Texto de Ludmila Pizarro e Liliane Gusmão.
“Fico feliz em ter mantido vivas minhas ambições pessoais, mesmo quando teria sido mais fácil me tornar a senhora de um lar amoroso com nenhum pensamento além dos filhos” .
“Nunca se renda, nunca explique, nem se desculpe — faça o que tem que ser feito e deixem que eles uivem” .
A dedicação integral aos filhos é considerada atualmente uma opção para as mães. Ou seja, não existe mais a obrigatoriedade das mulheres se dedicarem exclusivamente ao marido após o casamento, e aos filhos após a maternidade. Parece muito óbvio? Então vamos voltar um pouquinho na história.

Foto de Cyril Jessop, copyright expirado. Disponível na Wikimedia Commons.
O voto feminino no Brasil completou 80 anos em 2012. Tendo em vista que o sistema eleitoral brasileiro existe há quase 200 anos, temos que concordar que mulher votando no Brasil é coisa recente. Da mesma forma, a obrigação de direcionar 100% de sua atenção aos filhos e afazeres domésticos era, até pouco tempo, uma realidade para a grande maioria das mulheres, no Brasil e no mundo. Poucas conseguiam escapar desse roteiro pré-determinado de vida. E muito poucas, das que conseguiram, fizeram tanto pelas demais mulheres de sua época, do que Nellie McClung.

TAREFAS:
a) Transcreva do trecho de origem tudo o que vai de "O voto feminino" até "que Nellie McClung.".
b) Liste todos os nomes de pessoas que aparecem no trecho de origem.
c) Diga se cada afirmação concorda com o trecho de origem e cite as palavras que o comprovam: (i) o voto feminino no Brasil completou 80 anos em 2012; (ii) a foto é de autoria de Nellie McClung; (iii) o sistema eleitoral brasileiro existe há mais de 300 anos.

SEÇÃO DE DADOS:
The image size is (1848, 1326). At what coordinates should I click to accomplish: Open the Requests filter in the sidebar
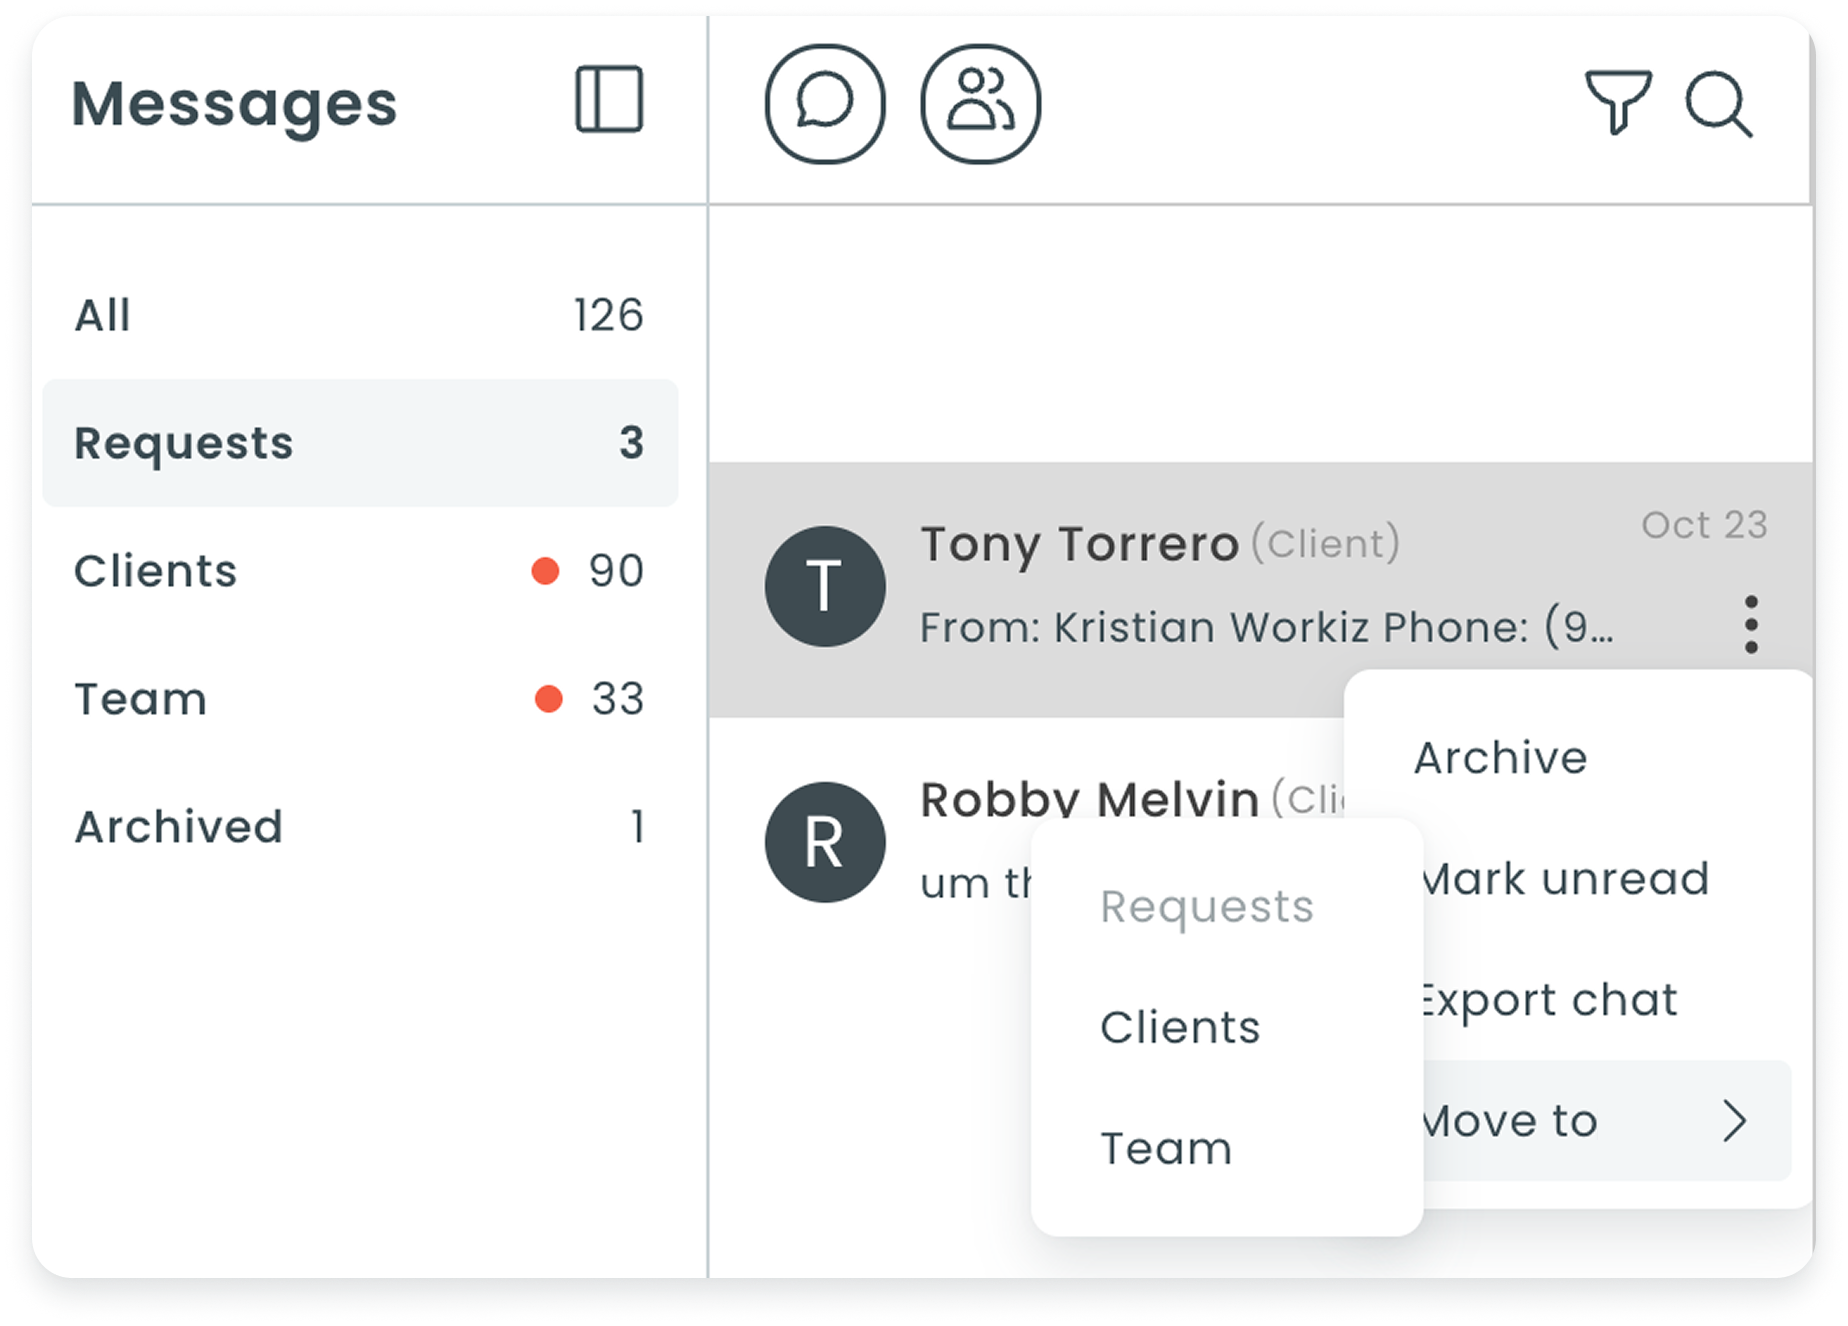point(185,443)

SOLUÇÕES DOS EXERCÍCIOS:
a)
O voto feminino no Brasil completou 80 anos em 2012. Tendo em vista que o sistema eleitoral brasileiro existe há quase 200 anos, temos que concordar que mulher votando no Brasil é coisa recente. Da mesma forma, a obrigação de direcionar 100% de sua atenção aos filhos e afazeres domésticos era, até pouco tempo, uma realidade para a grande maioria das mulheres, no Brasil e no mundo. Poucas conseguiam escapar desse roteiro pré-determinado de vida. E muito poucas, das que conseguiram, fizeram tanto pelas demais mulheres de sua época, do que Nellie McClung.

b) Ludmila Pizarro, Liliane Gusmão, Cyril Jessop, Nellie McClung

c)
(i) Sim: "O voto feminino no Brasil completou 80 anos em 2012."
(ii) Não: "Foto de Cyril Jessop"
(iii) Não: "o sistema eleitoral brasileiro existe há quase 200 anos"